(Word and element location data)
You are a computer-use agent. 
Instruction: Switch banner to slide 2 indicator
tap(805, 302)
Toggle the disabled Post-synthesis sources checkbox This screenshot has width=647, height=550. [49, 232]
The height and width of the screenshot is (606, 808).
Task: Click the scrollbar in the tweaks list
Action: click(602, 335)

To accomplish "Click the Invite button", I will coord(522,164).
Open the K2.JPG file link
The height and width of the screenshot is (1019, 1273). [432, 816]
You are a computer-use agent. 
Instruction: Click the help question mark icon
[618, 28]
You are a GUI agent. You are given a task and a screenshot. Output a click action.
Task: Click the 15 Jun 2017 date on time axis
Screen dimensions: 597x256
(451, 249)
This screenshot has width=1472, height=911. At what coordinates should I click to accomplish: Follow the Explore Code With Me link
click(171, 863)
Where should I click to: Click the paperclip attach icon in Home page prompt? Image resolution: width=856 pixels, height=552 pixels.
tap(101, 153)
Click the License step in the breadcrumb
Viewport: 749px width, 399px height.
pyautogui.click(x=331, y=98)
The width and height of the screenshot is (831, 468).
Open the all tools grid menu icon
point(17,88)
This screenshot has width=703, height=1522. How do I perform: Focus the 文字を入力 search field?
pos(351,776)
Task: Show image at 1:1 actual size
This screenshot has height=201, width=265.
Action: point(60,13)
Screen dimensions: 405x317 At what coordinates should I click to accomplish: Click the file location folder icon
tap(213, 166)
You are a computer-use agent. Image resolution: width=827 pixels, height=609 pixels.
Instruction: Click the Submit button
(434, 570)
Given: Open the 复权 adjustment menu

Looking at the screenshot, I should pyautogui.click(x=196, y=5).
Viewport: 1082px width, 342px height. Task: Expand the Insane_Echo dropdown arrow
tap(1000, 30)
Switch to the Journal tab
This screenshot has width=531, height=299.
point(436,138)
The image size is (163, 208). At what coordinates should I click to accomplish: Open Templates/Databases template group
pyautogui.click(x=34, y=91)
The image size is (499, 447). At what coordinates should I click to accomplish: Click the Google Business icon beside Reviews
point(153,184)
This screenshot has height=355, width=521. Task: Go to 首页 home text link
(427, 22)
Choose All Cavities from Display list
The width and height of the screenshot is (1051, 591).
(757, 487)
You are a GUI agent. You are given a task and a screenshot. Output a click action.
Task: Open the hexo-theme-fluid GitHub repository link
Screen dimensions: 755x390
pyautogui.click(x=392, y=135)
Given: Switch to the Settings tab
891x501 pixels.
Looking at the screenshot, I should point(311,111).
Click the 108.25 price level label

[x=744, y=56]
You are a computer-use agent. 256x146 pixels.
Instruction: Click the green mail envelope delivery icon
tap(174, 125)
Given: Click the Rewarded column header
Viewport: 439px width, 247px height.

* [OBJECTIVE]: Please edit the items above so that every "Instruction" becomes "Goal", leaving all other text unchanged.

* [REPLY TO THE EXERCISE]:
You are a computer-use agent. 
Goal: Switch banner to slide 2 indicator
tap(805, 302)
Toggle the disabled Post-synthesis sources checkbox This screenshot has width=647, height=550. [49, 232]
The height and width of the screenshot is (606, 808).
Task: Click the scrollbar in the tweaks list
Action: click(602, 335)

To accomplish "Click the Invite button", I will coord(522,164).
Open the K2.JPG file link
The height and width of the screenshot is (1019, 1273). [432, 816]
You are a computer-use agent. 
Goal: Click the help question mark icon
[618, 28]
You are a GUI agent. You are given a task and a screenshot. Output a click action.
Task: Click the 15 Jun 2017 date on time axis
Screen dimensions: 597x256
(451, 249)
This screenshot has width=1472, height=911. At what coordinates should I click to accomplish: Follow the Explore Code With Me link
click(171, 863)
Where should I click to: Click the paperclip attach icon in Home page prompt? Image resolution: width=856 pixels, height=552 pixels.
tap(101, 153)
Click the License step in the breadcrumb
Viewport: 749px width, 399px height.
pyautogui.click(x=331, y=98)
The width and height of the screenshot is (831, 468).
Open the all tools grid menu icon
point(17,88)
This screenshot has width=703, height=1522. How do I perform: Focus the 文字を入力 search field?
pos(351,776)
Task: Show image at 1:1 actual size
This screenshot has height=201, width=265.
Action: point(60,13)
Screen dimensions: 405x317 At what coordinates should I click to accomplish: Click the file location folder icon
tap(213, 166)
You are a computer-use agent. Image resolution: width=827 pixels, height=609 pixels.
Goal: Click the Submit button
(434, 570)
Given: Open the 复权 adjustment menu

Looking at the screenshot, I should pyautogui.click(x=196, y=5).
Viewport: 1082px width, 342px height. Task: Expand the Insane_Echo dropdown arrow
tap(1000, 30)
Switch to the Journal tab
This screenshot has width=531, height=299.
point(436,138)
The image size is (163, 208). At what coordinates should I click to accomplish: Open Templates/Databases template group
pyautogui.click(x=34, y=91)
The image size is (499, 447). At what coordinates should I click to accomplish: Click the Google Business icon beside Reviews
point(153,184)
This screenshot has height=355, width=521. Task: Go to 首页 home text link
(427, 22)
Choose All Cavities from Display list
The width and height of the screenshot is (1051, 591).
(757, 487)
You are a GUI agent. You are given a task and a screenshot. Output a click action.
Task: Open the hexo-theme-fluid GitHub repository link
Screen dimensions: 755x390
pyautogui.click(x=392, y=135)
Given: Switch to the Settings tab
891x501 pixels.
Looking at the screenshot, I should point(311,111).
Click the 108.25 price level label

[x=744, y=56]
You are a computer-use agent. 256x146 pixels.
Goal: Click the green mail envelope delivery icon
tap(174, 125)
Given: Click the Rewarded column header
Viewport: 439px width, 247px height.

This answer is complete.